Infection vulnerability stratification risk modelling of COVID-19 data: a deterministic SEIR epidemic model analysis.

作者信息

Kumar Ajay, Choi Tsan-Ming, Wamba Samuel Fosso, Gupta Shivam, Tan Kim Hua

机构信息

AIM Research Center on Artificial Intelligence in Value Creation, EMLYON Business School, Paris, France.

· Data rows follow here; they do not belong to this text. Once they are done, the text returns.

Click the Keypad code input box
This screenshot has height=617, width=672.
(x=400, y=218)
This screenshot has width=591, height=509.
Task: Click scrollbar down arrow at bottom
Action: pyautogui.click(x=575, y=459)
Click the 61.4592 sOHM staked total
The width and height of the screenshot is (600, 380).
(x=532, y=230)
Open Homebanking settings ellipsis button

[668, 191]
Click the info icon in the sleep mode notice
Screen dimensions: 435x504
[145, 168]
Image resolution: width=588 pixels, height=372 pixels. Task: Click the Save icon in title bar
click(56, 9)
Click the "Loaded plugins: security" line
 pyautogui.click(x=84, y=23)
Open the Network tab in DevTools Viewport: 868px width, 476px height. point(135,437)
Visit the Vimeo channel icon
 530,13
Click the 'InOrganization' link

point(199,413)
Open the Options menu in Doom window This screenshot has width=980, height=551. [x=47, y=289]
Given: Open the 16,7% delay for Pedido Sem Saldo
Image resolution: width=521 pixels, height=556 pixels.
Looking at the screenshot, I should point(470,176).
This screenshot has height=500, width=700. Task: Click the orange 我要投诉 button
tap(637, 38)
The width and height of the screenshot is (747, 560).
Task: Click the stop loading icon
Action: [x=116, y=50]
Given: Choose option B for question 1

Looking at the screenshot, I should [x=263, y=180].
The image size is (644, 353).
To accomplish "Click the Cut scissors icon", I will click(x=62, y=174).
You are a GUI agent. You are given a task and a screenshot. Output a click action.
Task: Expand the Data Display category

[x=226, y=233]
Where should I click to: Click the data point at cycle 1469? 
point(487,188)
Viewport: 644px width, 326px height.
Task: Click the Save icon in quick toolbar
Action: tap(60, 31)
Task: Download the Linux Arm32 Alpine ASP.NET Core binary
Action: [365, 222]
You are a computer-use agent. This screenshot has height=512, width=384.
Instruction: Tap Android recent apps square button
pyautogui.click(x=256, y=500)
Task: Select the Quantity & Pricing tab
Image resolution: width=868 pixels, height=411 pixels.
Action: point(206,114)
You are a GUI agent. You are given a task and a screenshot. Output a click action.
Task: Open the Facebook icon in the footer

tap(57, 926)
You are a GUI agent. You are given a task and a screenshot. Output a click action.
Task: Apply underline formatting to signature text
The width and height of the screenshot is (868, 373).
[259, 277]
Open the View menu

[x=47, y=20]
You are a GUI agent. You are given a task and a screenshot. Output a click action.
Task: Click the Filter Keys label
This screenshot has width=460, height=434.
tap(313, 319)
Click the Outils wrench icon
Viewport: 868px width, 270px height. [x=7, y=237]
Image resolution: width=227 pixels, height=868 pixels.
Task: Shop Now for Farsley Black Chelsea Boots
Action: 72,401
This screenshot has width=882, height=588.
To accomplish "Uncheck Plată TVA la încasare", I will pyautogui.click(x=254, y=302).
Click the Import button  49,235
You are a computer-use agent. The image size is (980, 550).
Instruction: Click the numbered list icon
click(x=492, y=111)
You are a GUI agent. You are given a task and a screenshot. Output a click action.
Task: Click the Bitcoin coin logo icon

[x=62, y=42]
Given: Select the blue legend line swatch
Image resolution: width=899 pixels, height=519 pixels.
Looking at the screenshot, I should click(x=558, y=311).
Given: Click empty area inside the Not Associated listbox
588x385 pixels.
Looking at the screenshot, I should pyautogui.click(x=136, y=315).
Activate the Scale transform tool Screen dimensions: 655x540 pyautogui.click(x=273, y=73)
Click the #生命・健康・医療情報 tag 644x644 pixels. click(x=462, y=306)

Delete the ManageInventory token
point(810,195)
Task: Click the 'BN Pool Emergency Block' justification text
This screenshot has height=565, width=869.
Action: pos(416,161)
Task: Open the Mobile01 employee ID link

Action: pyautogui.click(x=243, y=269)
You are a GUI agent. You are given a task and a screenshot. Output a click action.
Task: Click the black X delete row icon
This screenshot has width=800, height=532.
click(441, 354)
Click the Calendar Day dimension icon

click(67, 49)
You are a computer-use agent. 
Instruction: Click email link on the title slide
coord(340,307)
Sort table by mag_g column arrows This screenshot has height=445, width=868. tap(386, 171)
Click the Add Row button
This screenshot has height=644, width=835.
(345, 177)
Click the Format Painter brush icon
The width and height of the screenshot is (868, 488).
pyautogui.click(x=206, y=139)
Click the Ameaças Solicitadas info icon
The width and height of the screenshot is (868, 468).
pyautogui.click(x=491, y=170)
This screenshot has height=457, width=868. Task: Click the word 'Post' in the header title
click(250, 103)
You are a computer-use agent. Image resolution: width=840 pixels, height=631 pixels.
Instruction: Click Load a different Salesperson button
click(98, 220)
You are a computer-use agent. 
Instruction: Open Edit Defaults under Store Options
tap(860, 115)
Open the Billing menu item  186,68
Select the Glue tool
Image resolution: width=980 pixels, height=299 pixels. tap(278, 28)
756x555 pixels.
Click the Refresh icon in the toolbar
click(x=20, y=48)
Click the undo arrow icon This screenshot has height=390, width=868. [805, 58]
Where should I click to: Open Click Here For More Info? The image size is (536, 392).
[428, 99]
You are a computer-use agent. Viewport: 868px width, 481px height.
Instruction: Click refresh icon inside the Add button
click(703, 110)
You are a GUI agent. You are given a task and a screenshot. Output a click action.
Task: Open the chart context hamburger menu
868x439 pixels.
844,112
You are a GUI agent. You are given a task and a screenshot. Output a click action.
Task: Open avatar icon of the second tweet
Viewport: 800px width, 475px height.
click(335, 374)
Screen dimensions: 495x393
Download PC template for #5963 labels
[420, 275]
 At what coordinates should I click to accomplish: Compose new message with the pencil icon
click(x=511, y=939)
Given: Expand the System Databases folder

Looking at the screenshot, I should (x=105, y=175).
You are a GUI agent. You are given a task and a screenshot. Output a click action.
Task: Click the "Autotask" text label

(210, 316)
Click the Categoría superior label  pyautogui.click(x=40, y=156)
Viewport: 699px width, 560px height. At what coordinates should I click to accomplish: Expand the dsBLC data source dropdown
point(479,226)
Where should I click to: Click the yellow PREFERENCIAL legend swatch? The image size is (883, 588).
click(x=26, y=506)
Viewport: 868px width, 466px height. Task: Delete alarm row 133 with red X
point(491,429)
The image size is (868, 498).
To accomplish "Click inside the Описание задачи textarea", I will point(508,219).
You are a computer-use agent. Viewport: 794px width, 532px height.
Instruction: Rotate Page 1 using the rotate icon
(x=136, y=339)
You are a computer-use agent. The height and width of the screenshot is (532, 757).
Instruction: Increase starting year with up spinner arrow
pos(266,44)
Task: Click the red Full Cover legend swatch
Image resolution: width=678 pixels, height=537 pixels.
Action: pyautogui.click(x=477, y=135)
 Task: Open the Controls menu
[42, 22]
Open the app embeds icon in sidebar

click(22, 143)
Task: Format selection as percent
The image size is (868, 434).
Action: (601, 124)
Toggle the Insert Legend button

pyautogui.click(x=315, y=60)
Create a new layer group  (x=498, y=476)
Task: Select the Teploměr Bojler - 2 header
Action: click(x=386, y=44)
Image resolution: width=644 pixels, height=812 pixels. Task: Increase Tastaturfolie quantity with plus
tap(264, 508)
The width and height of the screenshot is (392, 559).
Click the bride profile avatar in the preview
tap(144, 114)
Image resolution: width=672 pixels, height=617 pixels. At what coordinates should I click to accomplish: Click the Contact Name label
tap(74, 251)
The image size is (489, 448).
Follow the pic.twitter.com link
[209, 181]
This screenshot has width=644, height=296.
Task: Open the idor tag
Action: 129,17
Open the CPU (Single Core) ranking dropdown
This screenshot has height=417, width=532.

Department and Graduate Institute of Business Administration, College of Management, National Taiwan University, Roosevelt Road, Taipei, 10617 Taiwan.

出版信息

Ann Oper Res. 2021 Jun 4:1-27. doi: 10.1007/s10479-021-04091-3.

Abstract

Basic Susceptible-Exposed-Infectious-Removed (SEIR) models of COVID-19 dynamics tend to be excessively pessimistic due to high basic reproduction values, which result in overestimations of cases of infection and death. We propose an extended SEIR model and daily data of COVID-19 cases in the U.S. and the seven largest European countries to forecast possible pandemic dynamics by investigating the effects of infection vulnerability stratification and measures on preventing the spread of infection. We assume that (i) the number of cases would be underestimated at the beginning of a new virus pandemic due to the lack of effective diagnostic methods and (ii) people more susceptible to infection are more likely to become infected; whereas during the later stages, the chances of infection among others will be reduced, thereby potentially leading to pandemic cessation. Based on infection vulnerability stratification, we demonstrate effects brought by the fraction of infected persons in the population at the start of pandemic deceleration on the cumulative fraction of the infected population. We interestingly show that moderate and long-lasting preventive measures are more effective than more rigid measures, which tend to be eventually loosened or abandoned due to economic losses, delay the peak of infection and fail to reduce the total number of cases. Our calculations relate the pandemic's second wave to high seasonal fluctuations and a low vulnerability stratification coefficient. Our characterisation of basic reproduction dynamics indicates that second wave of the pandemic is likely to first occur in Germany, Spain, France, and Italy, and a second wave is also possible in the U.K. and the U.S. Our findings show that even if the total elimination of the virus is impossible, the total number of infected people can be reduced during the deceleration stage.

摘要

由于基本再生数较高,新冠疫情动态的基本易感-暴露-感染-移除(SEIR)模型往往过于悲观,这导致对感染和死亡病例的高估。我们提出了一个扩展的SEIR模型,并利用美国和七个欧洲大国的新冠病例每日数据,通过研究感染易感性分层和预防感染传播措施的影响,来预测可能的疫情动态。我们假设:(i)在新病毒大流行开始时,由于缺乏有效的诊断方法,病例数会被低估;(ii)更容易感染的人更有可能被感染;而在后期,其他人的感染几率会降低,从而有可能导致疫情停止。基于感染易感性分层,我们展示了在疫情减速开始时人群中感染人群比例对累积感染人群比例的影响。我们有趣地发现,适度且持久的预防措施比更为严格的措施更有效,后者往往因经济损失最终会被放松或放弃,会推迟感染高峰且无法减少病例总数。我们的计算将疫情的第二波与高季节性波动和低易感性分层系数联系起来。我们对基本再生动态的描述表明,疫情的第二波可能首先出现在德国、西班牙、法国和意大利,英国和美国也有可能出现第二波。我们的研究结果表明,即使不可能完全消除病毒,在减速阶段也可以减少感染人数。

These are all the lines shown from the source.